* _What to work on_: Only the lines from the one that contains "Task: Click the Farba variable cost entry" to the last line below, both included, should be transcribed. Pictures stay out of the copy.

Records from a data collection
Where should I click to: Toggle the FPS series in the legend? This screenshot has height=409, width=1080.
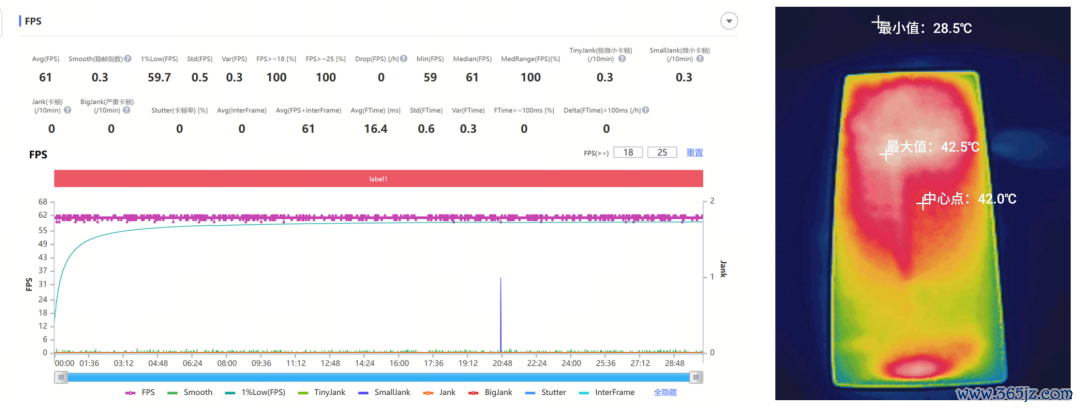tap(141, 392)
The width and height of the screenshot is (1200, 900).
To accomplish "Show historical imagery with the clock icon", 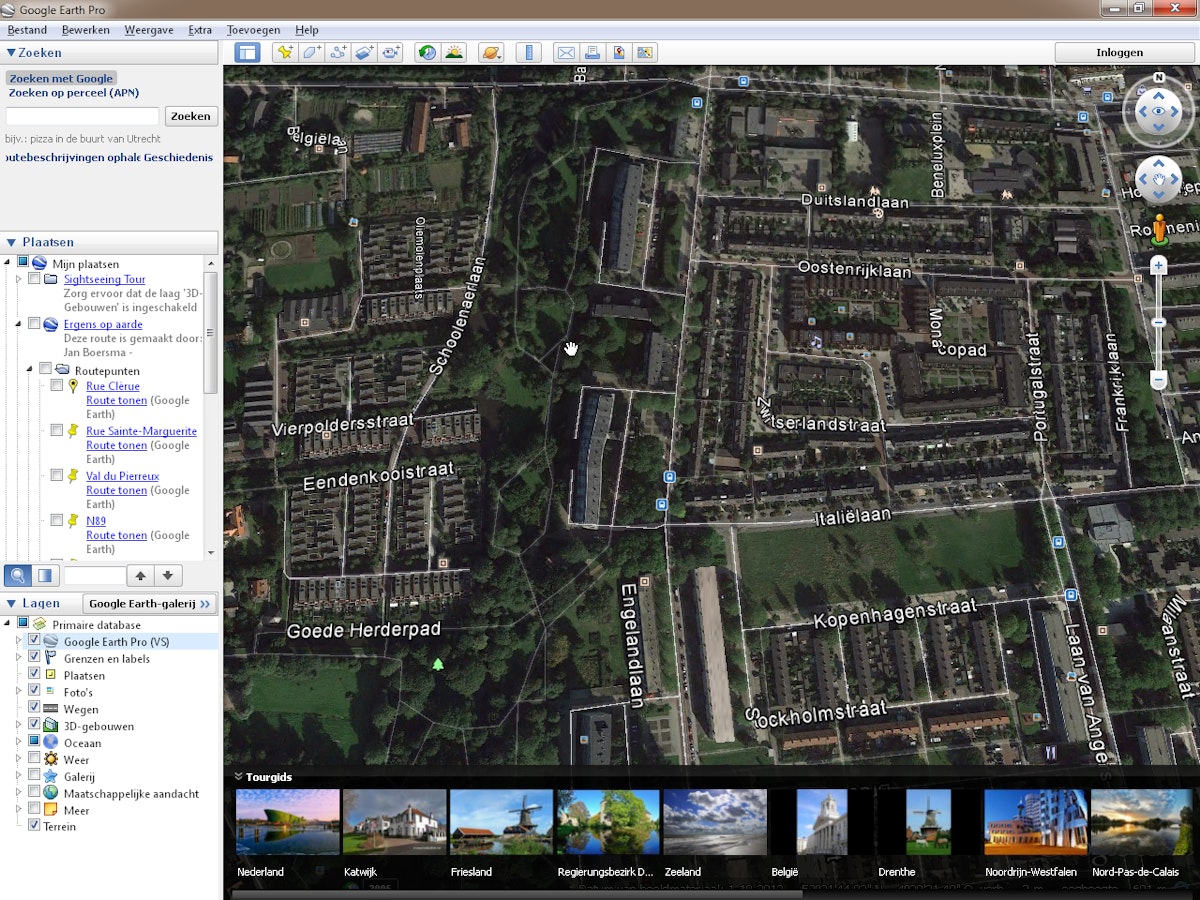I will [426, 52].
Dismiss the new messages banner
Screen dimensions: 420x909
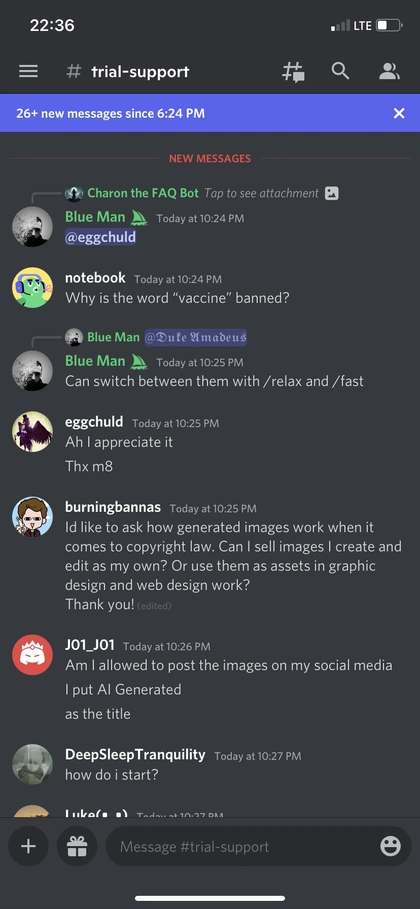point(399,114)
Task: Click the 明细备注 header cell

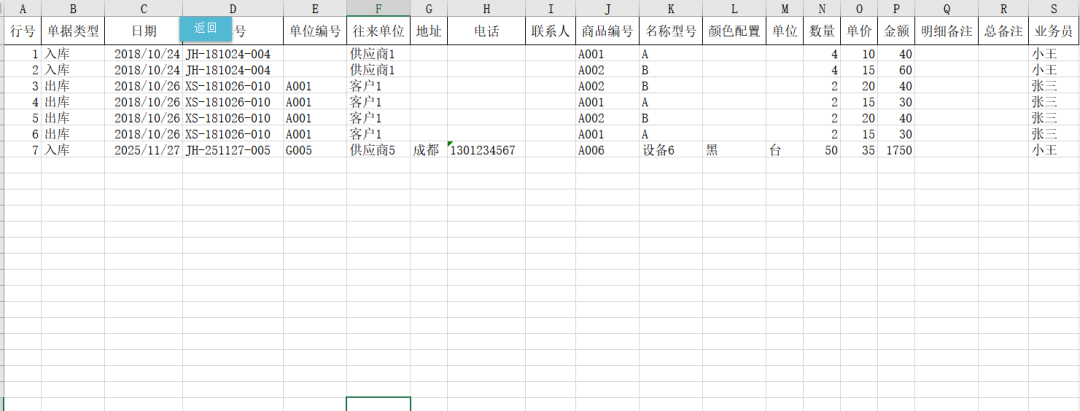Action: [946, 31]
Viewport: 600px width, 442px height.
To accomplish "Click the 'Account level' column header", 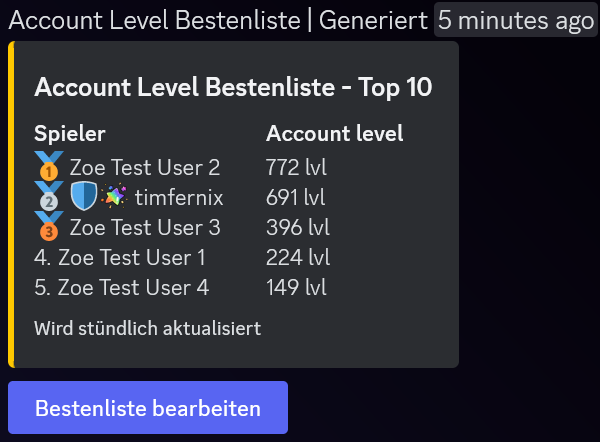I will pyautogui.click(x=334, y=134).
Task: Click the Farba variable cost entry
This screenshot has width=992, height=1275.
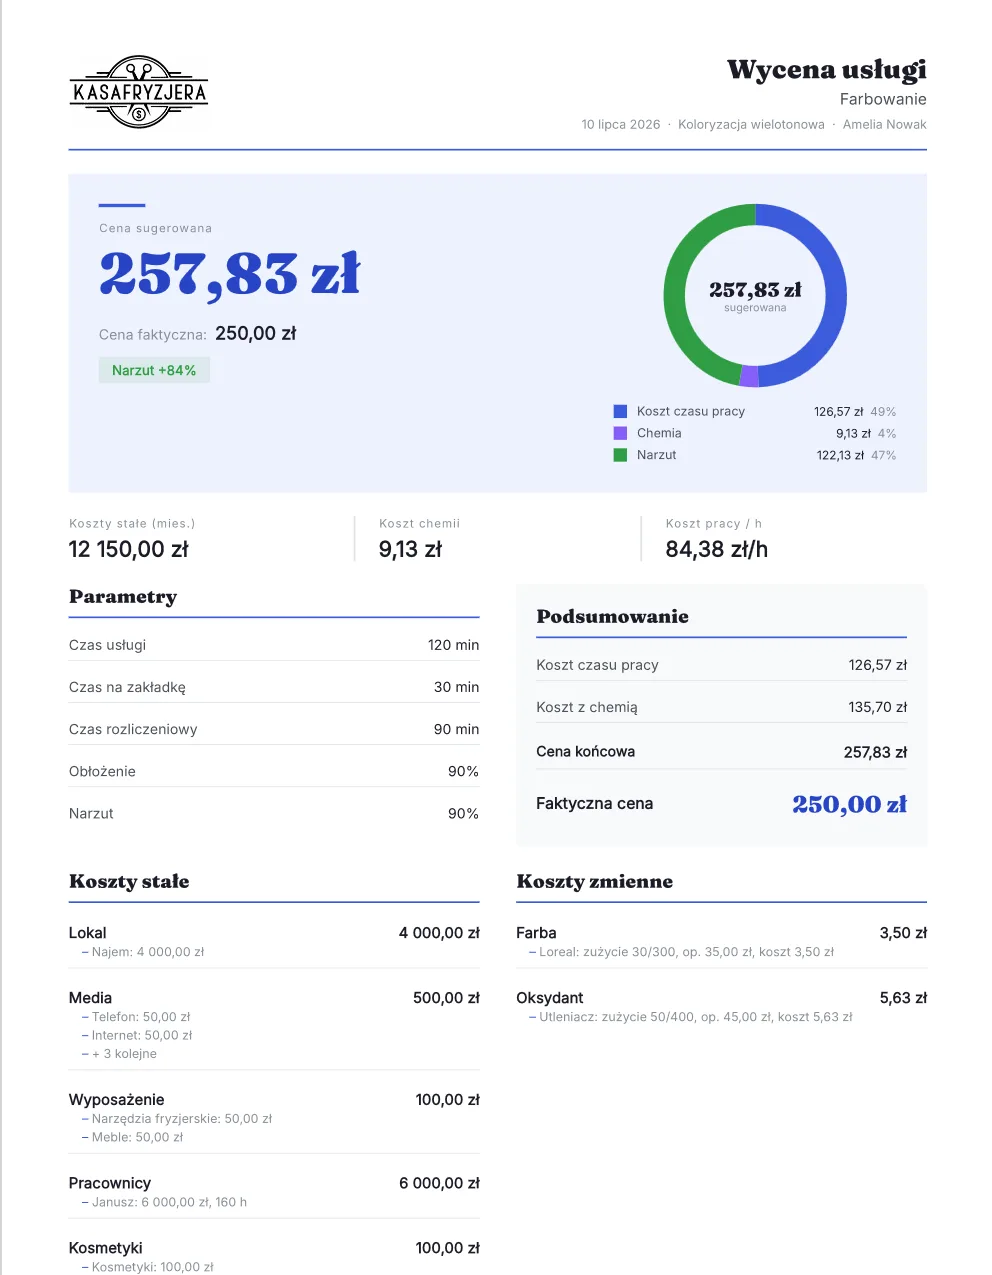Action: (721, 941)
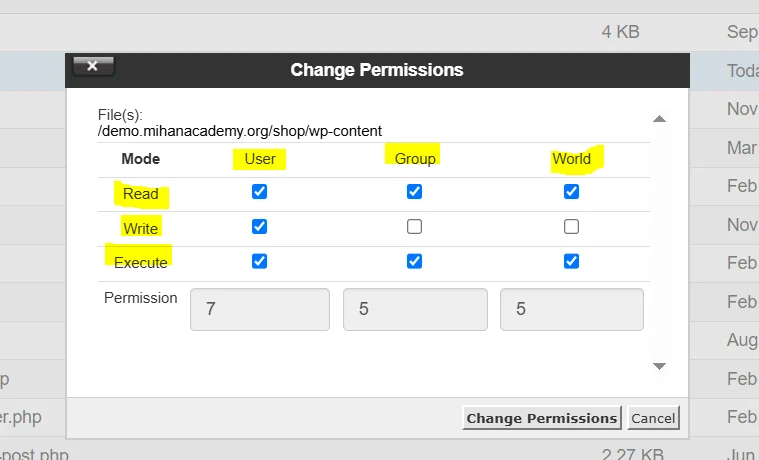The width and height of the screenshot is (759, 460).
Task: Click the wp-content file path text
Action: tap(240, 131)
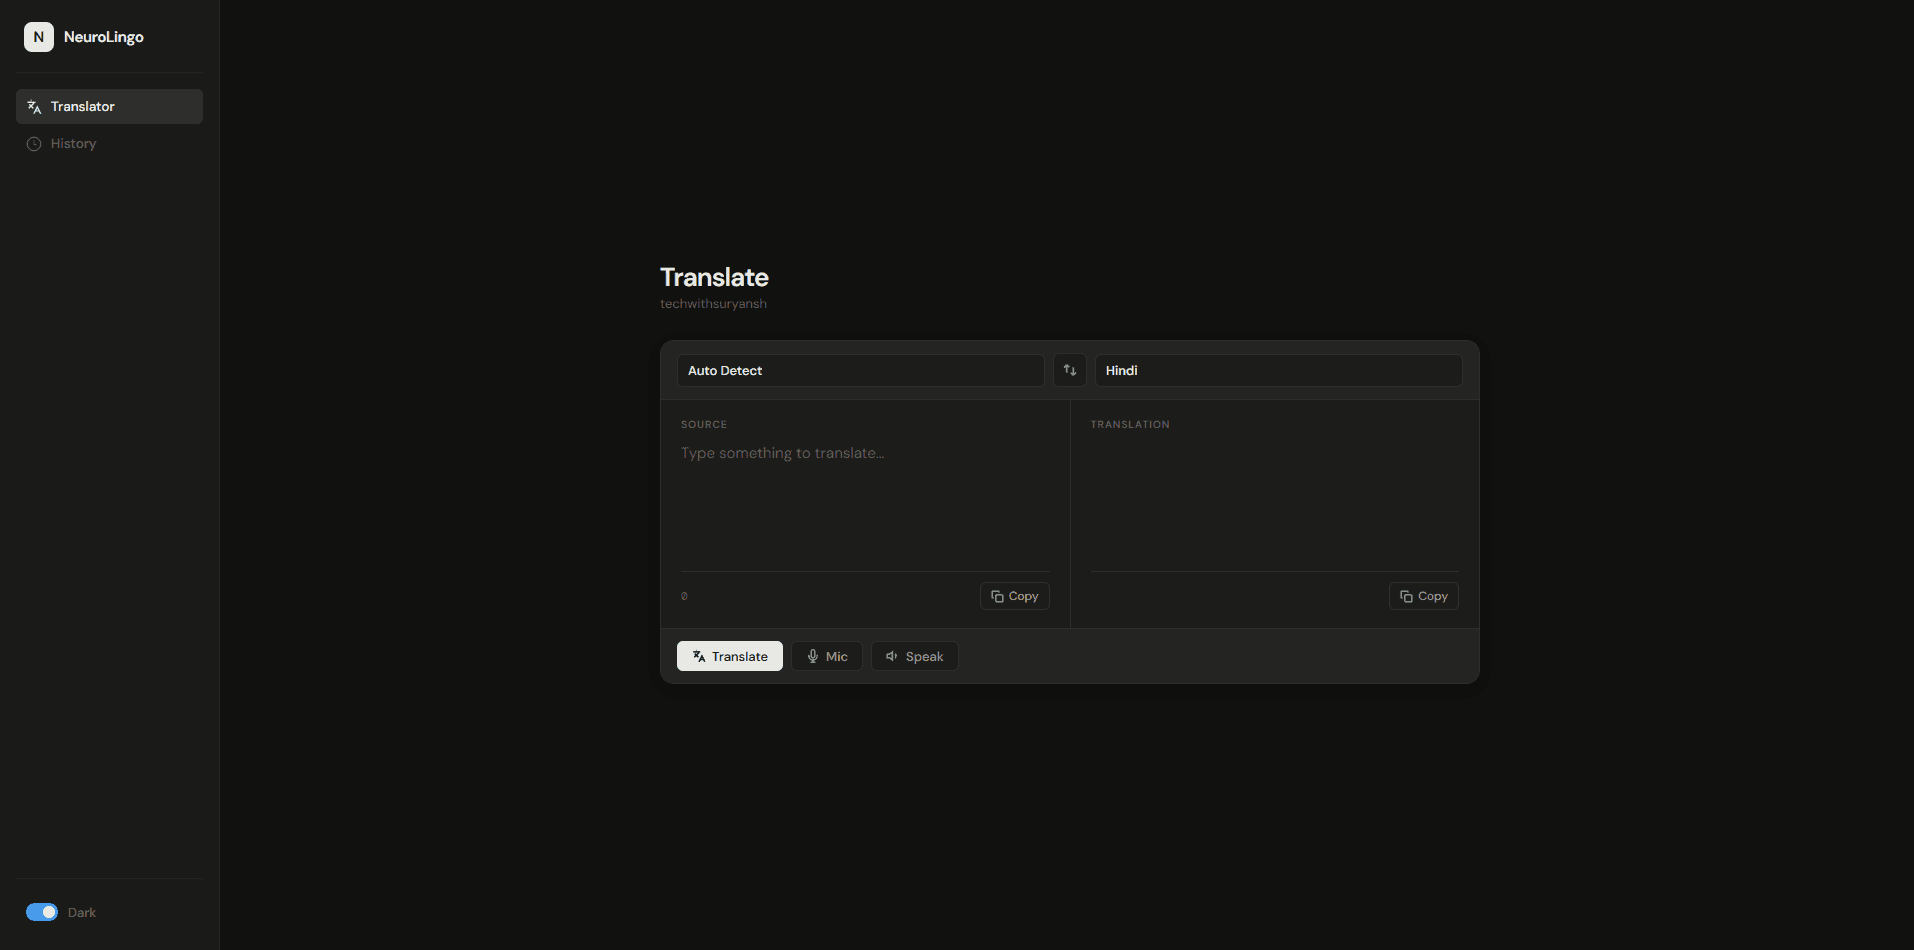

* _Answer box_:
Task: Click the Farba variable cost entry
This screenshot has width=992, height=1275.
Action: (721, 941)
The width and height of the screenshot is (759, 460).
Task: Click the wp-content file path text
Action: tap(240, 131)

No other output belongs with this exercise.